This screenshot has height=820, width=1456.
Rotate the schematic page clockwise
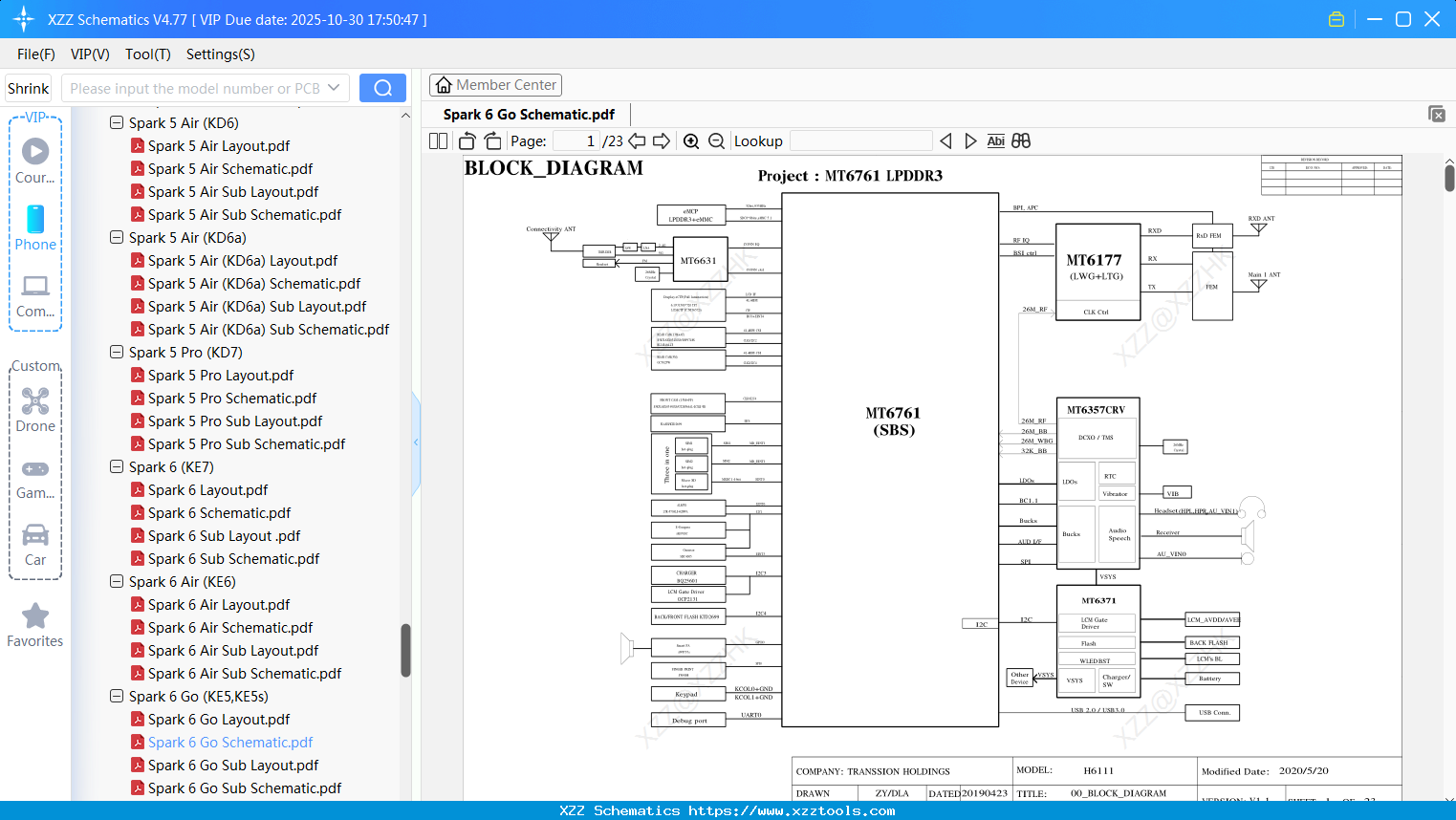click(x=492, y=140)
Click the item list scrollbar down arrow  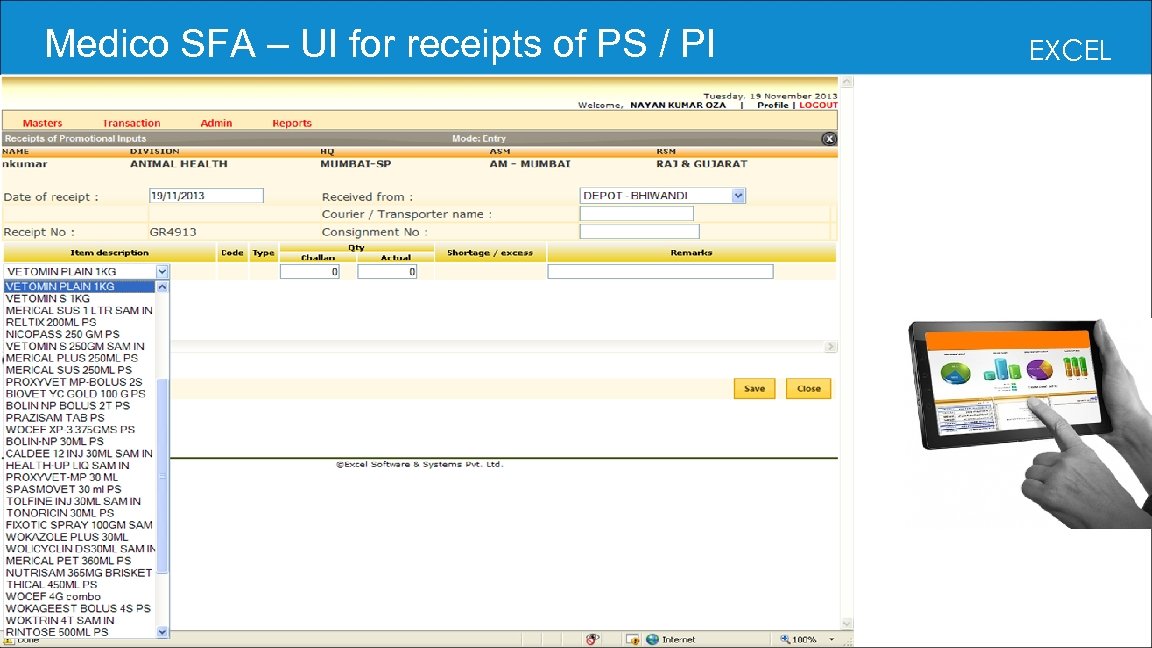click(162, 631)
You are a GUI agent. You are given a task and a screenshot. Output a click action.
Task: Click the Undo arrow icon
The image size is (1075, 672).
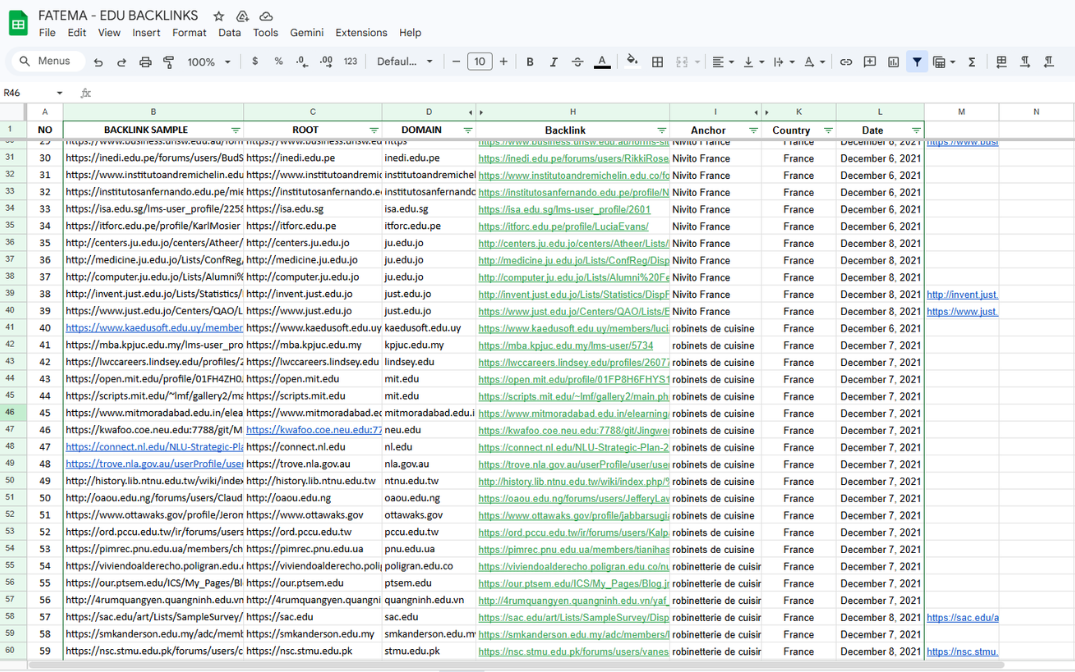98,62
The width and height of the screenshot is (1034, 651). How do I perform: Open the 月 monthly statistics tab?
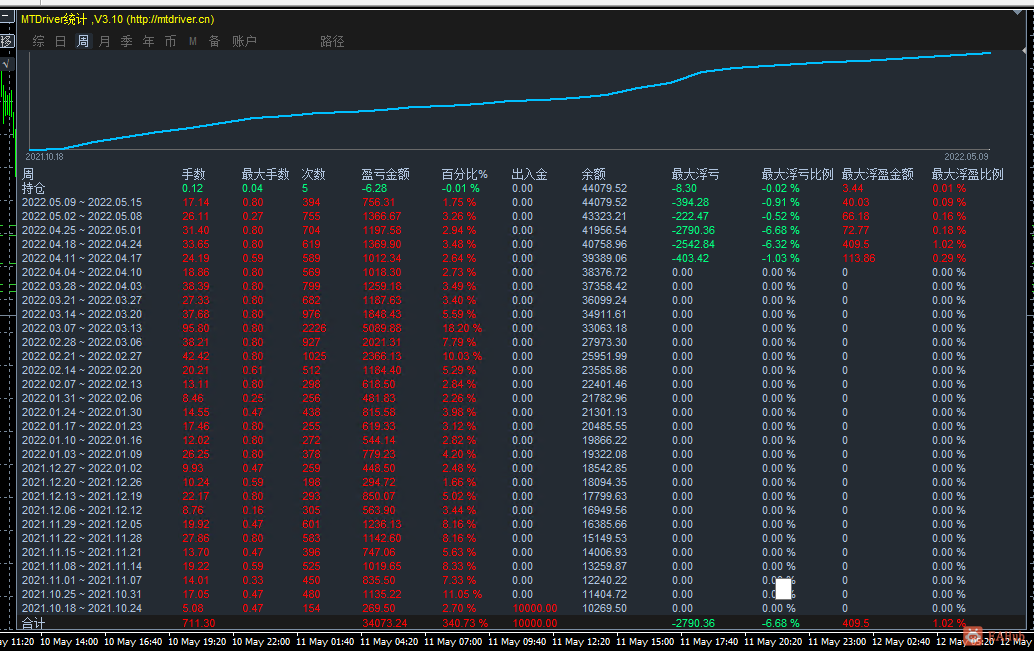(105, 41)
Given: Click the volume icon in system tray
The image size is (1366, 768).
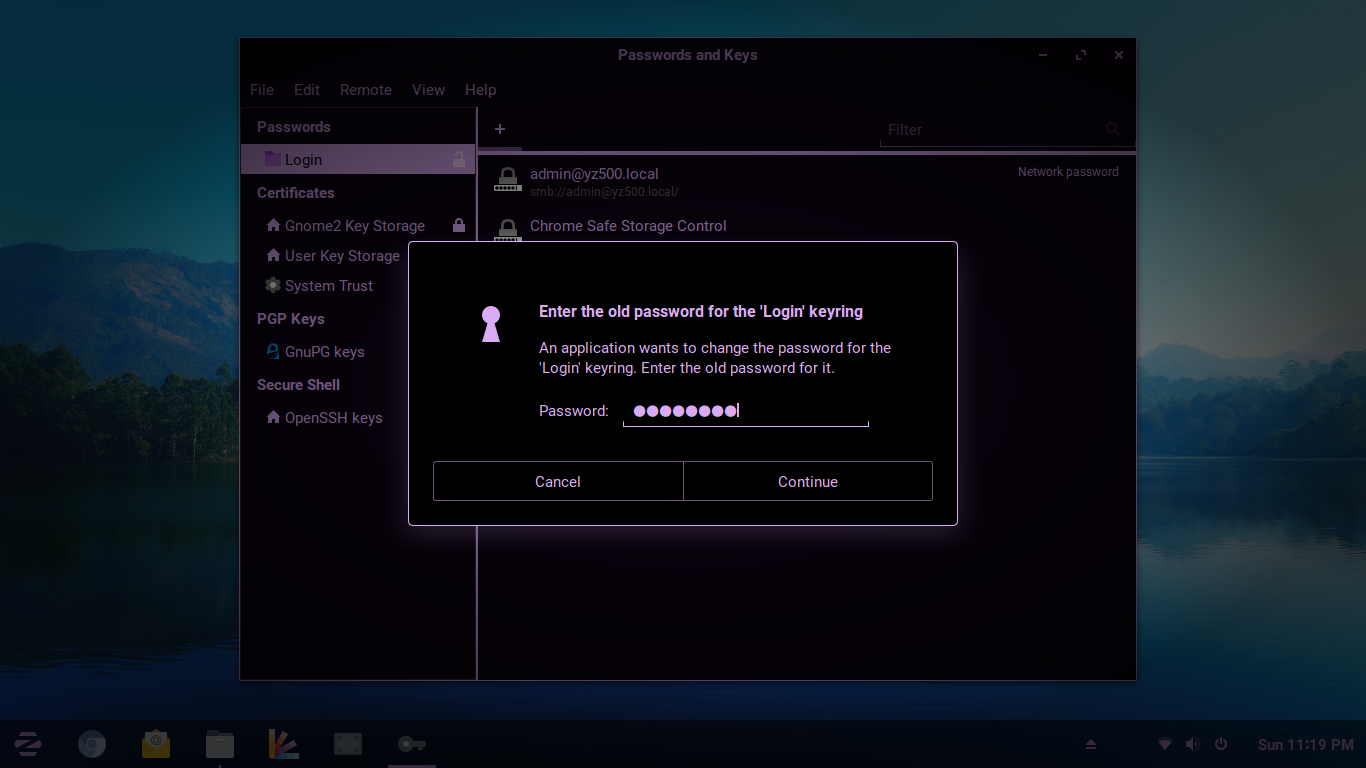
※
Challenge: Reproduce the items word for word, starting at the line containing "The width and" and ending with the last of the items, both ends included. Leave the pictures out.

Answer to this task:
The width and height of the screenshot is (1034, 651). How do I perform: Open the 月 monthly statistics tab?
(105, 41)
Given: Click the volume icon in system tray
The image size is (1366, 768).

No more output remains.